Insurance has always been based on risk, so why is cyber not in sync here? Cyber insurance companies have been trying to take the easier, softer way and the results are nil. Measuring cyber risk requires understanding how the business assets are impacted by a cyber attack. Assets must be prioritized. A system that makes money or could cost you money in fines if breached is much different than a system with minimal business impact. Visibility into the risk exposure in dollars and cents provides the cyber insurance companies competitive advantages that allow them to differentiate policies for good cyber drivers and gain a competitive edge. Risk metrics allows for risk accumulation scenario analysis for data exfiltration and cloud compromise across the portfolio of the cyber insurance company. Lastly, risk metrics demonstrate now much cyber insurance is actually needed by an organization.
Skroupa: How will IoT impact cyber security in the next few years?
Evans: IoT means interconnectivity. IoT is the internetworking of physical devices, vehicles (also referred to as “connected devices” and “smart devices”), buildings, and other items—embedded with electronics, software, sensors, actuators, and network connectivity that enable these objects to collect and exchange data. The Internet of Things revolves around increased machine-to-machine communication; it’s built on cloud computing and networks of data-gathering sensors; it’s mobile, virtual, and instantaneous connection; and they say it’s going to make everything in our lives from streetlights to seaports “smart.” This smart framework has a set of risks associated with technologies that have high risk already. Combine these together and you exponentially increase the risk.
Cloud and mobile technologies are notoriously riskier than on-premise technologies.
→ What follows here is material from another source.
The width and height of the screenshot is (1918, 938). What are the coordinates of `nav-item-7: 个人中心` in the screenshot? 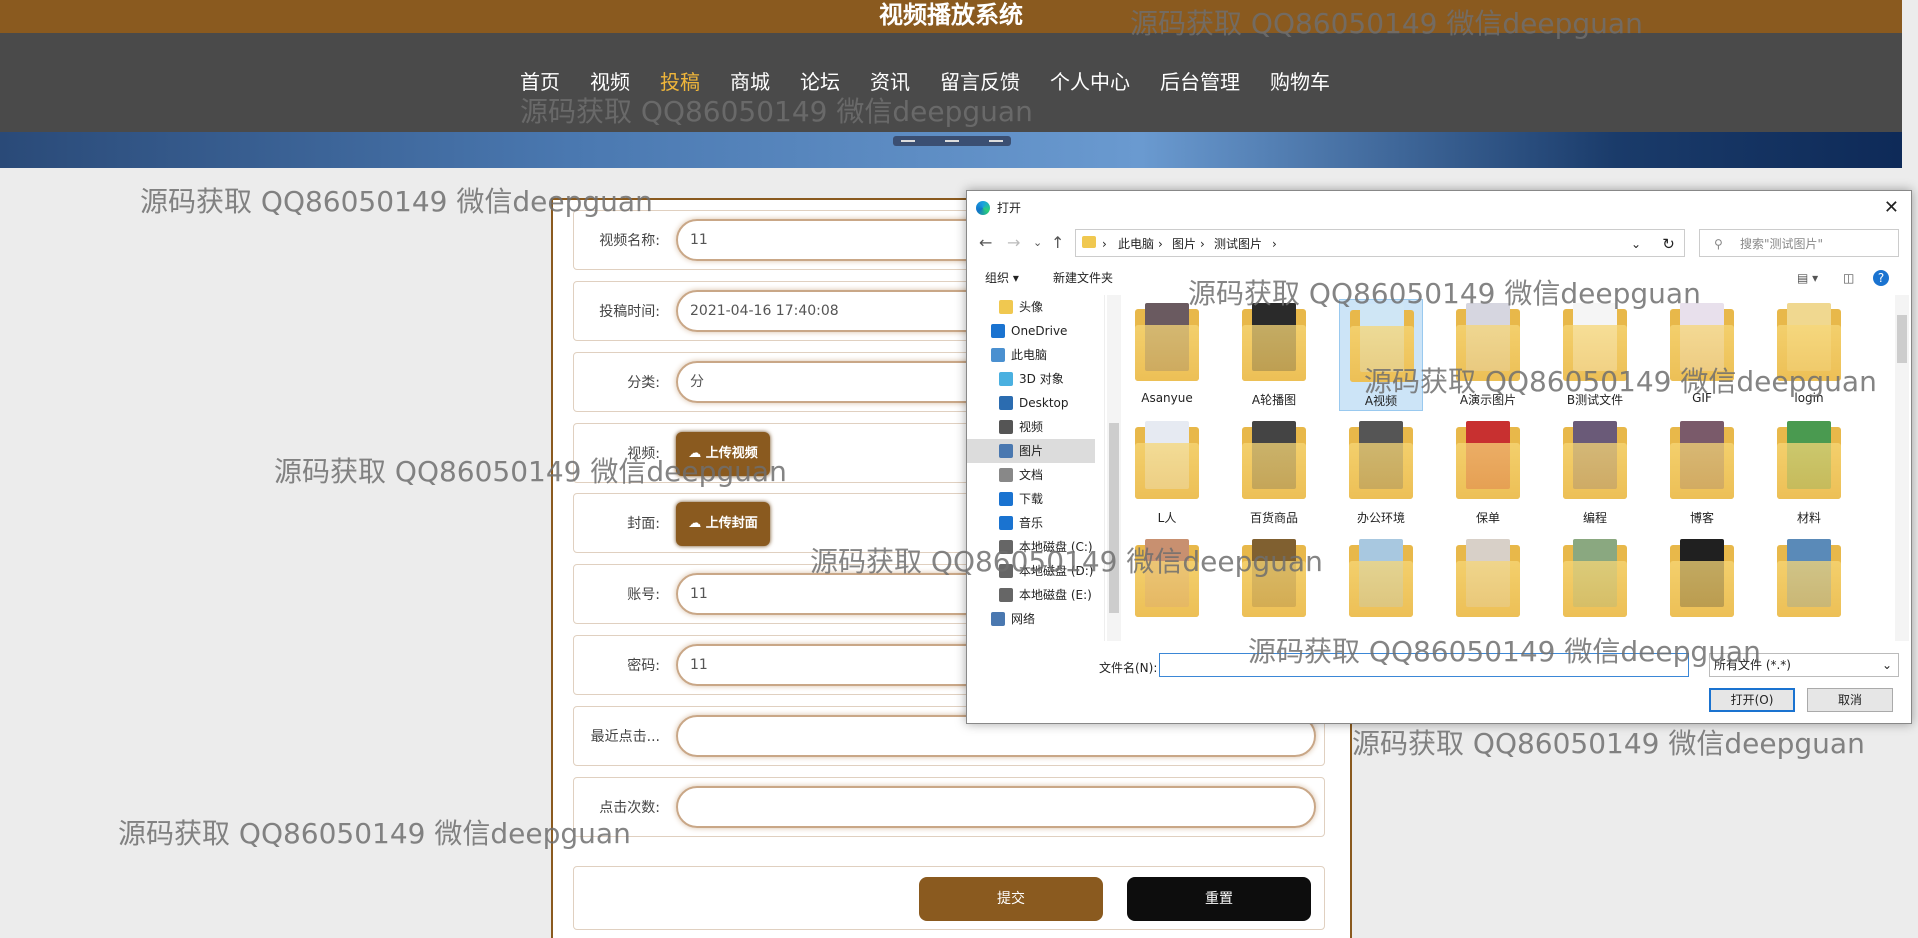 It's located at (1090, 82).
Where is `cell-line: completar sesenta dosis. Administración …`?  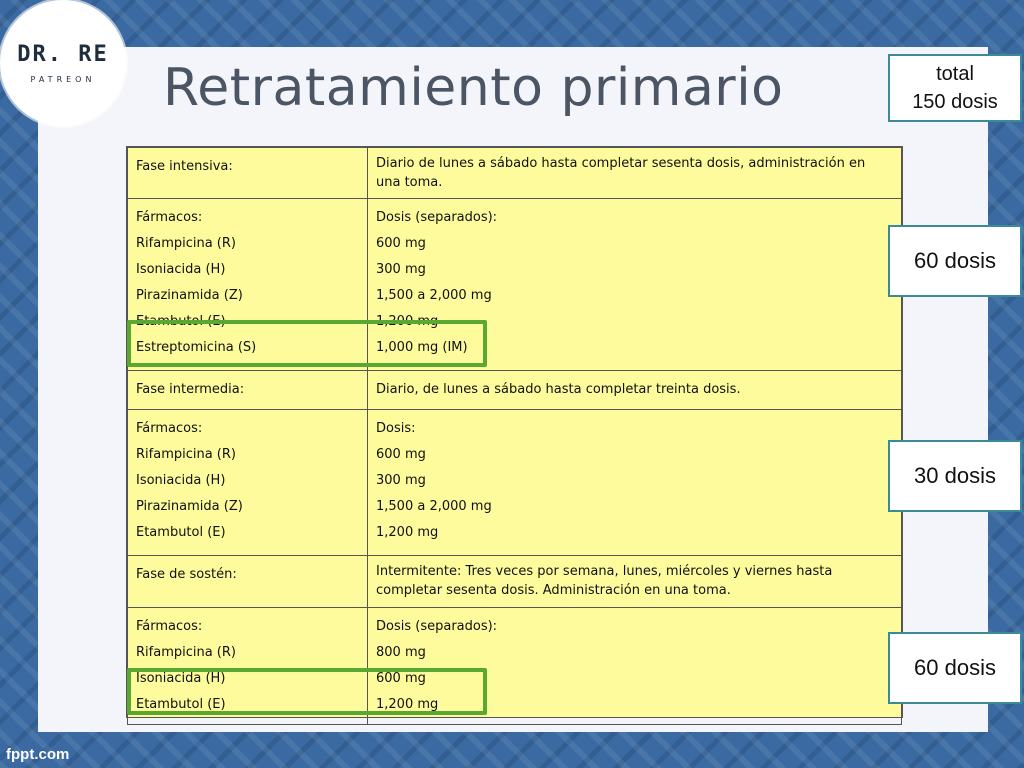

As more and more companies manufacture sensors and devices, they continue to skimp on security to be competitively priced. This exacerbates the risk. As IoT explodes, security risk will explode with it, leaving a trail of data breaches with high price tags. Regulation always lags behind technology and IoT will be no different. The issue with this is that the cost of security by obscurity may finally reach it’s boiling point and you and I will be left holding the bag.